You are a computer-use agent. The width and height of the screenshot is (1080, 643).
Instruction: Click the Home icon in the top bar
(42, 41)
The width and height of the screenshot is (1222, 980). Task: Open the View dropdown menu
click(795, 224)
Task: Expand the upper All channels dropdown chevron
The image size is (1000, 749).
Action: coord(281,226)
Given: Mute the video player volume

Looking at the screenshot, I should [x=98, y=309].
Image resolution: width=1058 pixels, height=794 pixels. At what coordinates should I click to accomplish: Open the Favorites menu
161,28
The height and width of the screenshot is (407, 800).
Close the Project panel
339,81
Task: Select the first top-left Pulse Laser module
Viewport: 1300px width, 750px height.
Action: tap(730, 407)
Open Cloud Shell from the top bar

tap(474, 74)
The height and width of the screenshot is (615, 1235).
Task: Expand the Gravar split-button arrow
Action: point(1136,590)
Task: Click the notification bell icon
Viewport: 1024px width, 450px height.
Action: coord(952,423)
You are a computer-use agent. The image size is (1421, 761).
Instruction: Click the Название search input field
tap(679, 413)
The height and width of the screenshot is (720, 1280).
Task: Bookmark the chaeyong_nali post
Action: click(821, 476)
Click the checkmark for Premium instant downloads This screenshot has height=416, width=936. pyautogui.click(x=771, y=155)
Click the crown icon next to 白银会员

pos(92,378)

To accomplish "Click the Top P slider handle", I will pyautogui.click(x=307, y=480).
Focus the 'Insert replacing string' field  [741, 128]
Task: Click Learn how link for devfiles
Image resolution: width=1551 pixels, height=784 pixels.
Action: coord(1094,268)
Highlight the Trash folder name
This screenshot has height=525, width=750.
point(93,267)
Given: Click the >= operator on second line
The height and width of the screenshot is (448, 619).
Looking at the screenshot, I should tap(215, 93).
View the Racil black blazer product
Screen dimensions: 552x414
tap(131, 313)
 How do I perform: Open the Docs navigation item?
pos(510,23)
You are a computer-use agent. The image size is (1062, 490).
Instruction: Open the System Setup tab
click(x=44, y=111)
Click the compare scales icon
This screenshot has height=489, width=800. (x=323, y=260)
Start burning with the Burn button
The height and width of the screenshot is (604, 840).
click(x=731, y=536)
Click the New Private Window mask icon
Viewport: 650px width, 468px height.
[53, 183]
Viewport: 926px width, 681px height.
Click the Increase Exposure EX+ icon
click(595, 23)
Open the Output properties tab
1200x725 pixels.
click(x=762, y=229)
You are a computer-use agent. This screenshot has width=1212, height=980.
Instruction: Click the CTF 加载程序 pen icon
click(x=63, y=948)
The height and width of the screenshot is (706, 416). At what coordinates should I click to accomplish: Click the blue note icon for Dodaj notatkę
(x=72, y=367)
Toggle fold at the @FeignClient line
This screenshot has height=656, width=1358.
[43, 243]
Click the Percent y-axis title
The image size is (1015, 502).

-=-=-

Reproduce all the records. Keep them exact, please.

Solution for this exercise:
You are a computer-use agent. The width and height of the screenshot is (1080, 643).
Instruction: Click the Home icon in the top bar
(42, 41)
The width and height of the screenshot is (1222, 980). Task: Open the View dropdown menu
click(795, 224)
Task: Expand the upper All channels dropdown chevron
The image size is (1000, 749).
Action: coord(281,226)
Given: Mute the video player volume

Looking at the screenshot, I should [x=98, y=309].
Image resolution: width=1058 pixels, height=794 pixels. At what coordinates should I click to accomplish: Open the Favorites menu
161,28
The height and width of the screenshot is (407, 800).
Close the Project panel
339,81
Task: Select the first top-left Pulse Laser module
Viewport: 1300px width, 750px height.
Action: tap(730, 407)
Open Cloud Shell from the top bar

tap(474, 74)
The height and width of the screenshot is (615, 1235).
Task: Expand the Gravar split-button arrow
Action: point(1136,590)
Task: Click the notification bell icon
Viewport: 1024px width, 450px height.
Action: coord(952,423)
You are a computer-use agent. The image size is (1421, 761).
Instruction: Click the Название search input field
tap(679, 413)
The height and width of the screenshot is (720, 1280).
Task: Bookmark the chaeyong_nali post
Action: click(821, 476)
Click the checkmark for Premium instant downloads This screenshot has height=416, width=936. pyautogui.click(x=771, y=155)
Click the crown icon next to 白银会员

pos(92,378)

To accomplish "Click the Top P slider handle", I will pyautogui.click(x=307, y=480).
Focus the 'Insert replacing string' field  [741, 128]
Task: Click Learn how link for devfiles
Image resolution: width=1551 pixels, height=784 pixels.
Action: coord(1094,268)
Highlight the Trash folder name
This screenshot has height=525, width=750.
point(93,267)
Given: Click the >= operator on second line
The height and width of the screenshot is (448, 619).
Looking at the screenshot, I should tap(215, 93).
View the Racil black blazer product
Screen dimensions: 552x414
tap(131, 313)
 How do I perform: Open the Docs navigation item?
pos(510,23)
You are a computer-use agent. The image size is (1062, 490).
Instruction: Open the System Setup tab
click(x=44, y=111)
Click the compare scales icon
This screenshot has height=489, width=800. (x=323, y=260)
Start burning with the Burn button
The height and width of the screenshot is (604, 840).
click(x=731, y=536)
Click the New Private Window mask icon
Viewport: 650px width, 468px height.
[53, 183]
Viewport: 926px width, 681px height.
Click the Increase Exposure EX+ icon
click(595, 23)
Open the Output properties tab
1200x725 pixels.
click(x=762, y=229)
You are a computer-use agent. This screenshot has width=1212, height=980.
Instruction: Click the CTF 加载程序 pen icon
click(x=63, y=948)
The height and width of the screenshot is (706, 416). At what coordinates should I click to accomplish: Click the blue note icon for Dodaj notatkę
(x=72, y=367)
Toggle fold at the @FeignClient line
This screenshot has height=656, width=1358.
[43, 243]
Click the Percent y-axis title
The image size is (1015, 502).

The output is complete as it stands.